The same rules apply as for non-electric cars, meaning it’s only possible to claim VAT for a company car if it’s for completely private use.
This can be difficult to prove, as you’d need to show contracts specifying that company cars are solely for business use and not for driving to and from work.
However, if the company car is only for business purposes, you can claim up to 100% of the VAT costs, including business-related maintenance and running expenses.
With the UK government introducing more tax incentives for electric cars every year, this might become a tax benefit for electric company cars very soon.
Electric car fuel tax
The fact that electricity is cheaper than petrol and diesel is one of the biggest benefits for electric cars.
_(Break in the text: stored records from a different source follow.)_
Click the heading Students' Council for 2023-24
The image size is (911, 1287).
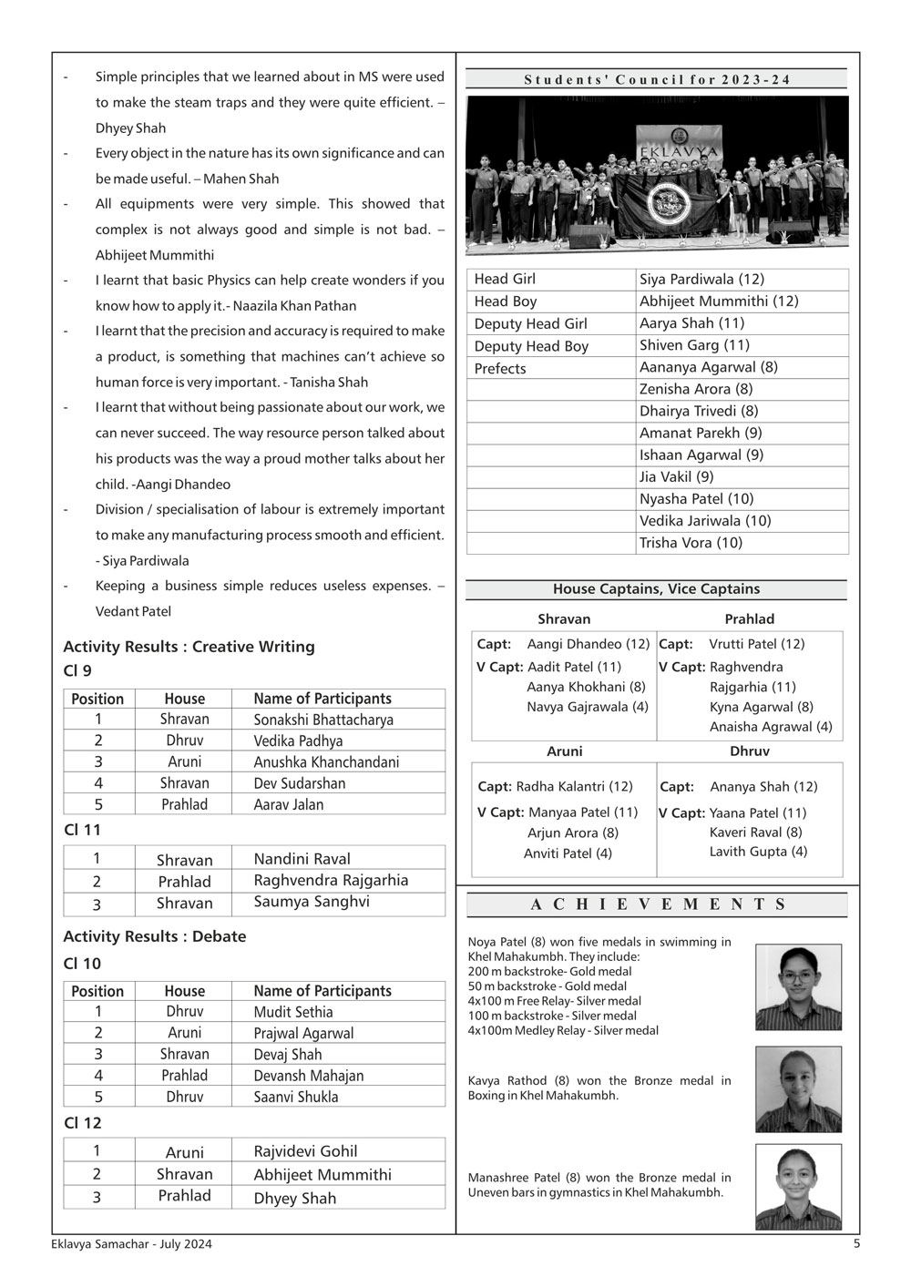pyautogui.click(x=657, y=79)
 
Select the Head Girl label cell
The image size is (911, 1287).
pyautogui.click(x=505, y=279)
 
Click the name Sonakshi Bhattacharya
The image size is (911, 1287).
pyautogui.click(x=323, y=720)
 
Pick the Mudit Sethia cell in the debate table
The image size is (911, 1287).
pyautogui.click(x=293, y=1012)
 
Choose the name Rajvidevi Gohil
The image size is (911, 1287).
pyautogui.click(x=305, y=1151)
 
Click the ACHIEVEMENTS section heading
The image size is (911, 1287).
pyautogui.click(x=657, y=904)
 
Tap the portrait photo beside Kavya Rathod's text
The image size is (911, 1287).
pyautogui.click(x=798, y=1088)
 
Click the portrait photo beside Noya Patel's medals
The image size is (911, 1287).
pyautogui.click(x=798, y=986)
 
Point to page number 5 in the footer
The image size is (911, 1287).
pyautogui.click(x=856, y=1243)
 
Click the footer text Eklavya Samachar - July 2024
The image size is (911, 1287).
pyautogui.click(x=131, y=1244)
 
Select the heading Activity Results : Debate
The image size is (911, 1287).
pyautogui.click(x=154, y=936)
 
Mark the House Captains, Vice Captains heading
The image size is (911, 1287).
pyautogui.click(x=656, y=589)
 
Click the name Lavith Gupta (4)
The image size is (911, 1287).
pyautogui.click(x=758, y=852)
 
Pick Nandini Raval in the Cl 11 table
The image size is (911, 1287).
pyautogui.click(x=302, y=859)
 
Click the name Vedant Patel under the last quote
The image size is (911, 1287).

The cost of electricity includes 20% VAT, the same as the cost of petrol or diesel from the pump, but there is no additional Fuel Duty for electricity like there is for petrol or diesel.
The Fuel Duty tax adds about 58p per litre to the cost of traditional fuel, contributing to the growing gap between running costs for electric cars and traditional cars.
When it comes to providing fuel for company cars as a benefit in kind or reimbursing employees for the cost of fuel, electricity isn’t actually recognised as a fuel for tax purposes.
This means that if employees charge their company cars at work, this fuel isn’t a taxable benefit and can also be deducted from pre-tax profits – another incentive to install electric vehicle charging stations at work.